Le ratio chômeurs-postes vacants — soit le nombre de chômeurs par poste vacant — a fléchi, passant de 2,5 au troisième trimestre à 2,2 au quatrième trimestre de 2025. Ce recul s'explique principalement par la diminution du nombre de chômeurs, qui s'établit à 257 000 au quatrième trimestre (en moyenne mobile sur trois mois). Cette baisse s'inscrit dans un mouvement de correction après le sommet atteint en juin 2025, moment où les droits de douane et l'incertitude économique avaient exercé des pressions à la hausse sur le chômage.
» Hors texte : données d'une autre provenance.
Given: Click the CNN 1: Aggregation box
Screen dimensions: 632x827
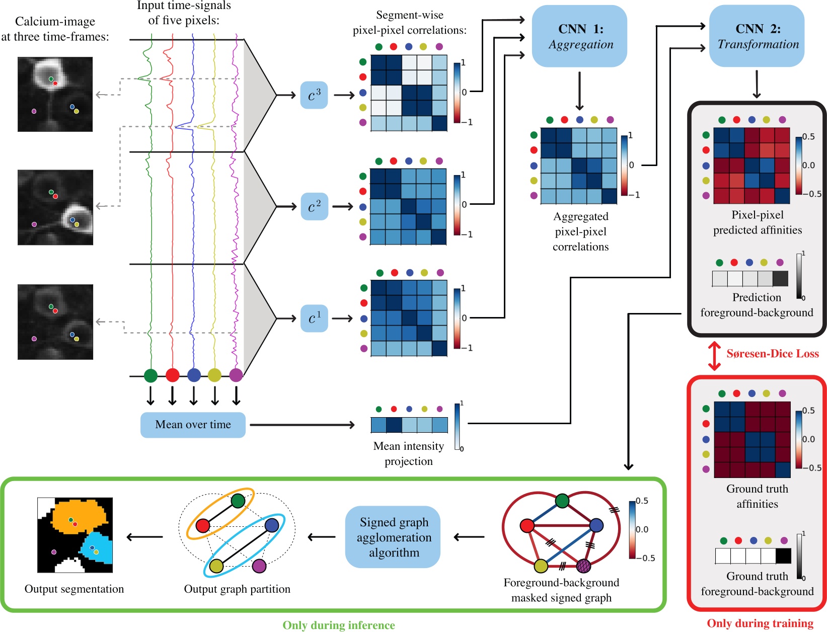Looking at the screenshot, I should (579, 36).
Au niveau sectoriel, les tensions sont contrastées. Les soins de santé et l'assistance sociale demeurent le secteur avec le plus haut taux de postes vacants (4,8 %), malgré une baisse marquée par rapport au T4 2024 (6,3 %). Les services d'hébergement et de restauration suivent une trajectoire similaire, avec un taux en légère baisse (de 3,5 % à 3,3 %). À l'opposé, plusieurs secteurs voient leurs besoins de main-d'œuvre s'intensifier. Les autres services (p. ex. : services de proximité tels que les salons de coiffure, les ateliers de réparation, etc.) affichent désormais le deuxième taux le plus élevé au Québec (3,8 %, contre 3,3 % un an plus tôt). La construction (de 2,3 % à 2,8 %) et la fabrication (de 2,5 % à 2,7 %) enregistrent également des hausses notables.
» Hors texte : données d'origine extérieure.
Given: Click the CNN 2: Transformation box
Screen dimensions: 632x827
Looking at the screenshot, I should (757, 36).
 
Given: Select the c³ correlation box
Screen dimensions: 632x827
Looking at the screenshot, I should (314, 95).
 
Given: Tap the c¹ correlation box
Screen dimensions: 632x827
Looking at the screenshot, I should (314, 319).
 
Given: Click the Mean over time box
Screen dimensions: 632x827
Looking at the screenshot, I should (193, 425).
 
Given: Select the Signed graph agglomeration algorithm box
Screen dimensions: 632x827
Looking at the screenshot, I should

Sur le plan pancanadien, le Québec se distingue par la disponibilité de main-d'œuvre la plus faible de toutes les provinces. La comparaison avec l'Ontario est particulièrement révélatrice : alors que le nombre de postes vacants a reculé de 2,1 % en Ontario au dernier trimestre, il a progressé de 4,7 % au Québec. Quant au ratio chômeurs-postes vacants, il est nettement plus élevé en Ontario (4,1) qu'au Québec (2,2) — ce dernier affichant d'ailleurs le ratio le plus faible à l'échelle canadienne, reflet d'un nombre de chômeurs proportionnellement moins élevé que dans le reste du pays.

Regard sur les postes vacants - Quatrième trimestre de 2025

Les chiffres en bref

  • Postes vacants : 118 650 (+5 345 en un trimestre)

  • Taux de postes vacants : 3,0 % (2,8 % le trimestre précédent)

  • 2,2 chômeurs par poste vacant (2,5 le trimestre précédent)

Secteurs avec le plus de postes vacants :

  • Santé et assistance sociale (28 335)

  • Fabrication (12 210).

Régions au plus haut taux de postes vacants :

  • Mauricie (4,3 %)

  • Estrie (4,1 %)

Graphique A
Graphique B
Graphique C
Graphique D

Précisions sur l’Enquête sur les postes vacants et les salaires (EPVS)

L’Enquête sur les postes vacants et les salaires (EPVS) produit, depuis février 2015, des estimations trimestrielles du nombre de postes vacants et de leur répartition par secteur, profession et région économique. Un poste est vacant s’il satisfait aux trois conditions suivantes : il est vacant à la première journée du mois ou le deviendra au cours du mois, il y a des tâches à accomplir durant le mois pour le poste en question et l’employeur cherche activement à recruter à l’externe pour pourvoir ce poste. La demande de travail correspond à la somme du nombre de personnes occupées et de postes vacants. Le taux de postes vacants représente le nombre de postes vacants par rapport à la demande de travail.